Key takeaways:
- Google unveiled an enhanced Gemini 1.5 Pro, its flagship large multimodal model with a context window of 1 million tokens that will eventually increase to 2 million, the longest in the industry.
- Google debuted Project Astra, a universal AI assistant that can ‘see’ and analyze the world.
- Google also took the wraps off Veo, its video generator and budding rival to OpenAI’s Sora, plus Imagen 3, an improved text-to-image generator, as well as enhanced Search with AI overviews.
Google came out sprinting in the AI race at its annual developer conference, Google I/O. The search giant unveiled a dizzying array of AI-enhanced products, led by an improved Gemini 1.5 Pro with an upcoming 2-million token context window – the longest in the industry by far.
“At Google, we are fully in the Gemini era,” said Alphabet and Google CEO Sundar Pichai at the conference. Gemini is the company’s flagship large, natively multimodal model.
Google said Gemini 1.5 Pro is now in private preview. The company unveiled Gemini 1.5 Pro earlier this year but launched an enhanced version at the developer conference. What sets this model part from competitors’ models is its long context window of one million tokens, which will soon double.
Tokens can be entire or parts of words, images, videos, audio or code; 100 tokens is roughly 75 words. That means the model can process over 700,000 words, an hour of video, 11 hours of audio or 30,000 lines of code – in one go.
To join the Gemini 1.5 Pro waitlist, go to the Google AI Studio or Vertex AI for cloud customers. Google also unveiled a smaller, faster version: Gemini 1.5 Flash.
Gemini 1.5 represents a “step change” in Google’s approach, with a Transformer and Mixture-of-Experts (MoE) architecture and is more efficient to train and serve, wrote Google DeepMind CEO Demis Hassabis in a blog post. (Transformer works as one large neural network while MoE models are divided into smaller ‘expert’ neural networks.) See pricing here.
Google also unveiled Project Astra, an AI assistant that can ‘see’ the world and provide information about it.
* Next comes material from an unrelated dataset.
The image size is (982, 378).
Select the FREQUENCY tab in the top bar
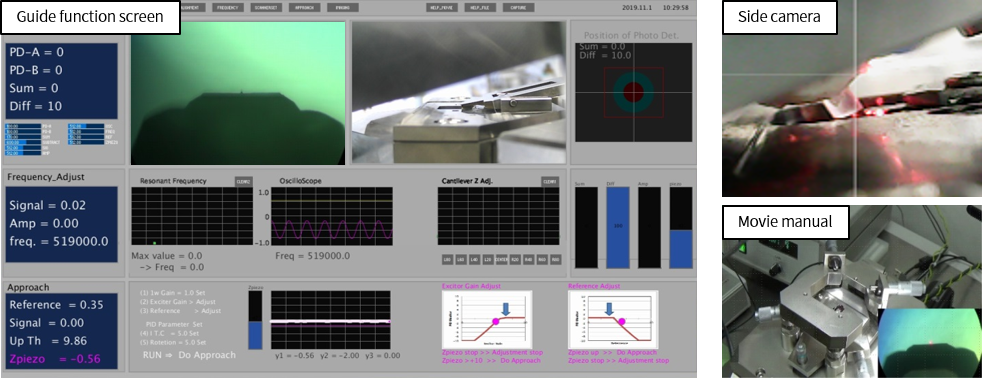pos(229,8)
For example, ask it to find objects that make noise – using a smartphone camera panning a room – and it picks out a speaker on a desk. It can do this by continuously encoding video frames and combining the video and speech input into a timeline of events and caching them for efficient recall.
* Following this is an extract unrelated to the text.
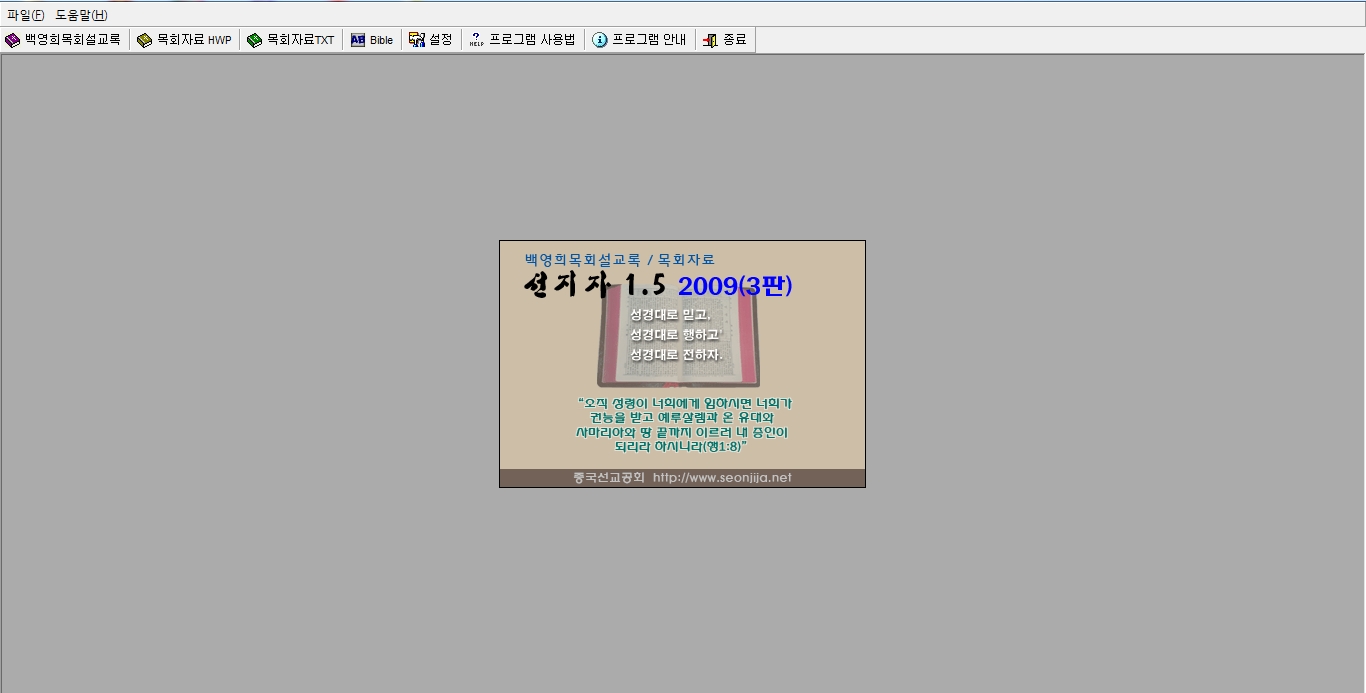Click the splash screen to dismiss it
Imagen 3, the latest version of Google’s text-to-image generator, was launched as well, showing the ability to generate more photorealistic images. Google said it can draw text accurately – a difficulty seen in most text-to-image generators.
Google also unveiled Veo, the closest competitor to OpenAI’s Sora, which went viral on social media for its capabilities. Veo records in 1080p high definition, accepts text, video and image prompts and can create videos of more than a minute long. Veo also boasts cinematic techniques such as aerial views and time lapses. It has in-video editing, too. Experience Veo in VideoFX and sign up for the waitlist.
Souped up Google Search, chips
Gemini will power many of the AI-enhanced products unveiled at Google I/O, including a souped up version of its search engine. The AI model not only will help people search for information, it can also help them accomplish tasks.
For example, searching for the best gym in Los Angeles that also has a smoothie bar and located close to the beach will yield a full page of results (called AI Overviews). Gemini will use multi-step reasoning to break down the task and prioritize step by step. Soon, users can upload or take a video and ask Gemini questions about it – such as how to fix gushing water from a pipe at home.
Gemini also will enhance Gmail on mobile, giving it the ability to summarize long chains of emails and search for specific items. Chat will also get AI enhancements, among other Workspace advances.
Pichai showed off Trillium, its sixth generation TPUs to power AI compute. He said it can bring a 4.7x improvement in compute performance compared to the 5th generation and also is 67% more energy efficient. Trillium is coming to cloud clients by late 2024. Google also has CPUs and GPUs, with Nvidia’s Blackwell GPU coming in early 2025.
Open source model, Edge AI
Google’s open source AI model, Gemma, is also getting refreshed with Gemma 2. Available in June, it adds a 27 billion-parameter model that runs on a single TPU in Google Cloud’s Vertex AI platform. The Gemma 2 model can perform at par with Meta’s Llama 3 (70 billion parameter model) “at less than half the size,” according to a Google blog post.
Google also introduced PaliGemma, an open source vision language model (VLM). In the same family is Gemma Nano, a smaller, on-device model that can do things like detect scam calls on smartphones.
Google is releasing its LLM Comparator in open source as well, as an expansion of its Responsible Generative AI Toolkit. The LLM Comparator compares the responses of AI models.
Pichai said there’s more to come: “We are in the very early days of the AI platform shift.”